-- START OF Text passage --

In recent years, vision based solutions have shown improvement in performance for scenes containing single or few persons for the tasks of person detection, tracking, and action recognition. Dense crowd analysis is the next step which actually helps to solve more useful real word problems. It is crucial for surveillance, space and infrastructure management of large events such as political, religious, social, and sports gatherings.

Visual analysis of a dense crowd is significantly difficult as compare to a single or few person analyses due to a set of challenges including severe occlusion, low resolution, and perspective distortion. Such environment also offers a set of special constraints such as person visibility is strongly dependent on the position of other persons or a persons actions can also be inferred from the actions of the surrounding people.

Person pose detection in densely crowded scenes is very challenging task but also very useful for the higher level tasks like person tracking, action recognition and activity classification etc. Many automatic person pose detection methods are proposed in literature but for only single or few persons. These algorithms expect visibility of full body and therefore try to fit in all body parts. The body parts which are occluded are also forced to fit in resulting in incorrect detection (Fig. 1). We present a pose detection method for partially occluded persons using the extra constraints available in the dense crowd videos. We present our results on S-Hock spectator crowd dataset. It consists 15 videos each contains 929 frames recorded by five different cameras in four ice hockey matches. The annotations (face and head boundaries) for each person in each frame are also available.

-- END OF Text passage --

In the passage on pose detection in dense crowds, how many frames does each video in the S-Hock spectator crowd dataset contain?

-- START OF Given information --

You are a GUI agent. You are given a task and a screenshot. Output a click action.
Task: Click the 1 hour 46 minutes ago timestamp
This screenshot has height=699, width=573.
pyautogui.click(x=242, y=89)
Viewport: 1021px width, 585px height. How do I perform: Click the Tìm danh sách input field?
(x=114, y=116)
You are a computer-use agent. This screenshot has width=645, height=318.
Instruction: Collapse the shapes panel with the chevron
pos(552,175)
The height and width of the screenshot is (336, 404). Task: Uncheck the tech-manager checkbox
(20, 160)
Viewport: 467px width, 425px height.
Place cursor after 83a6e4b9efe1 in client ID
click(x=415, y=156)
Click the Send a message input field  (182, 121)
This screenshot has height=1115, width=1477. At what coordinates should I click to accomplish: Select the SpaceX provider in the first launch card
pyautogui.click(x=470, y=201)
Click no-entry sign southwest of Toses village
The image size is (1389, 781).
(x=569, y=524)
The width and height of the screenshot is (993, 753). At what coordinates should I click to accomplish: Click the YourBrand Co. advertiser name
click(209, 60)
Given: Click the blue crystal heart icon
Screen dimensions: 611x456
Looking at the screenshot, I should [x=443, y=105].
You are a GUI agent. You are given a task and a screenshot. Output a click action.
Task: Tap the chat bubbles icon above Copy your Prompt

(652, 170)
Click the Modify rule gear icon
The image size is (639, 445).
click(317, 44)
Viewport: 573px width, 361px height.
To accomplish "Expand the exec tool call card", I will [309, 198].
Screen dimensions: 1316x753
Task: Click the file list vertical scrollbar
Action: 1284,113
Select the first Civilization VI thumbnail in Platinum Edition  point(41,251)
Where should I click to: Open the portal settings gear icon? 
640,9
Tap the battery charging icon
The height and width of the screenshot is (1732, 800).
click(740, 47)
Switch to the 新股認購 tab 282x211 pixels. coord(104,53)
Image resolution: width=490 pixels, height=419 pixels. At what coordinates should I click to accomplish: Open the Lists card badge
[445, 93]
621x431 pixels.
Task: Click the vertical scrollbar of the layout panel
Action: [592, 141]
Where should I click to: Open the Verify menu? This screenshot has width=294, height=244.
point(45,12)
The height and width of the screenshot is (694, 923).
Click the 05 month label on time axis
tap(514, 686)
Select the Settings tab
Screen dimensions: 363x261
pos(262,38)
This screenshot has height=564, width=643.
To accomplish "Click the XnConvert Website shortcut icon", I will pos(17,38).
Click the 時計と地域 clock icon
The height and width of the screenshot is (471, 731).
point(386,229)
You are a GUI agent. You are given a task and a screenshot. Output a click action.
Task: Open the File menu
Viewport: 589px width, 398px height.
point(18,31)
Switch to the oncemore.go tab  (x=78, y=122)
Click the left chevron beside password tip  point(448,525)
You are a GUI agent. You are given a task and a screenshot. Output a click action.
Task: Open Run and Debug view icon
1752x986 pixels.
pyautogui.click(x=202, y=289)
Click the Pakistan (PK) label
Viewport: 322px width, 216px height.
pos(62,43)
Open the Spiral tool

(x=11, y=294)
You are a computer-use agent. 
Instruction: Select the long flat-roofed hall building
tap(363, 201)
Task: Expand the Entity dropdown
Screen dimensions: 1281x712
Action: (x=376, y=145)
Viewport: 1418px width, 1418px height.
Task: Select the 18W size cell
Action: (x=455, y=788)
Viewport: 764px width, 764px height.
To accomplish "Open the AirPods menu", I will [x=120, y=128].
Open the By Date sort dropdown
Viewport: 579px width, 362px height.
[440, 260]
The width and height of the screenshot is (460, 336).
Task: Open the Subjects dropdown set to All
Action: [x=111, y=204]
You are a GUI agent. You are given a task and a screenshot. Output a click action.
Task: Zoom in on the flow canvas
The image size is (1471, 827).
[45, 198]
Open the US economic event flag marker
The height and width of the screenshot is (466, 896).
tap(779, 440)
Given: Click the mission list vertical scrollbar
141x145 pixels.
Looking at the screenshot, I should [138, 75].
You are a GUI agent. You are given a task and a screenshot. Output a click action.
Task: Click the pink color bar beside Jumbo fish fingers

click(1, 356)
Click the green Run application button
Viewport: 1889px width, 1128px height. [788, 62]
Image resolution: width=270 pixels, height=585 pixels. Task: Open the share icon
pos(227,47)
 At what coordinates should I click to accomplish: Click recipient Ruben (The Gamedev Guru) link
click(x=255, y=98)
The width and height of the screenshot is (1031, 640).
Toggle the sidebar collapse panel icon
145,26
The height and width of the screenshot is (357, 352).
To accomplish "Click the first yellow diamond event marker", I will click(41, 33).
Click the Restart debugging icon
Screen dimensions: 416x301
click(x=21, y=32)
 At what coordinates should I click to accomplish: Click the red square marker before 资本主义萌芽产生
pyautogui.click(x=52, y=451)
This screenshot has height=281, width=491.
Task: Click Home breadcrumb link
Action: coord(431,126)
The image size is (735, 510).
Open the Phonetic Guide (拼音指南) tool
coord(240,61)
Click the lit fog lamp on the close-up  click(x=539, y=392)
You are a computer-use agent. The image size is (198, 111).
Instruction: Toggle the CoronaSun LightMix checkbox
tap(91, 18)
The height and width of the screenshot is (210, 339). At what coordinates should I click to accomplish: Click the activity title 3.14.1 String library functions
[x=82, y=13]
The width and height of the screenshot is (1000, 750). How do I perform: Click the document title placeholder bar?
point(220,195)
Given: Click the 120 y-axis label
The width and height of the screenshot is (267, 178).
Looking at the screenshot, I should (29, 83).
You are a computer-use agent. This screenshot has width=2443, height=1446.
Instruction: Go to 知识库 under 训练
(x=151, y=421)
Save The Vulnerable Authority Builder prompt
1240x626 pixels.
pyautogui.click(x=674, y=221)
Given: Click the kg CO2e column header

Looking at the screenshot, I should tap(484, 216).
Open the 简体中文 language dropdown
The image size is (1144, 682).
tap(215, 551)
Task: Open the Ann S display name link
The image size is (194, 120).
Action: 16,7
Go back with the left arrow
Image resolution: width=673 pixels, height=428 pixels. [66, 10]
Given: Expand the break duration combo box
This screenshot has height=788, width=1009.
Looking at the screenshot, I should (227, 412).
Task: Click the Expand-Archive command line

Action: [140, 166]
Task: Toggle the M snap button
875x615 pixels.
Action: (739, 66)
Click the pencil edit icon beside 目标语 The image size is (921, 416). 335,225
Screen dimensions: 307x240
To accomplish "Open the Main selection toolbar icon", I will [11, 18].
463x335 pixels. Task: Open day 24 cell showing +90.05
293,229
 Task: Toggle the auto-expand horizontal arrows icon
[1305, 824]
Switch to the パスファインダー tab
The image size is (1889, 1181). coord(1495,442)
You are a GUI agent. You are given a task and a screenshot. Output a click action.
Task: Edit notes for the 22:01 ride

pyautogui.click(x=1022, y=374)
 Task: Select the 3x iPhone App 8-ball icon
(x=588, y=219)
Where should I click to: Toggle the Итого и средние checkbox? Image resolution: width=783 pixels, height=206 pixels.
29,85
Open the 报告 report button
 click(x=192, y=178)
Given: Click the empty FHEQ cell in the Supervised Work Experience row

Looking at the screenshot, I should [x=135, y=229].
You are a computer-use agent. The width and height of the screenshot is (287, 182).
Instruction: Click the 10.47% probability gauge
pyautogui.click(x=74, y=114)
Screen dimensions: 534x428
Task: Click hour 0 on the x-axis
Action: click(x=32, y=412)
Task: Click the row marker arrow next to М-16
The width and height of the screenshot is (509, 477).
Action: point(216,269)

-- END OF Given information --

▶ [Completed task] 929 frames.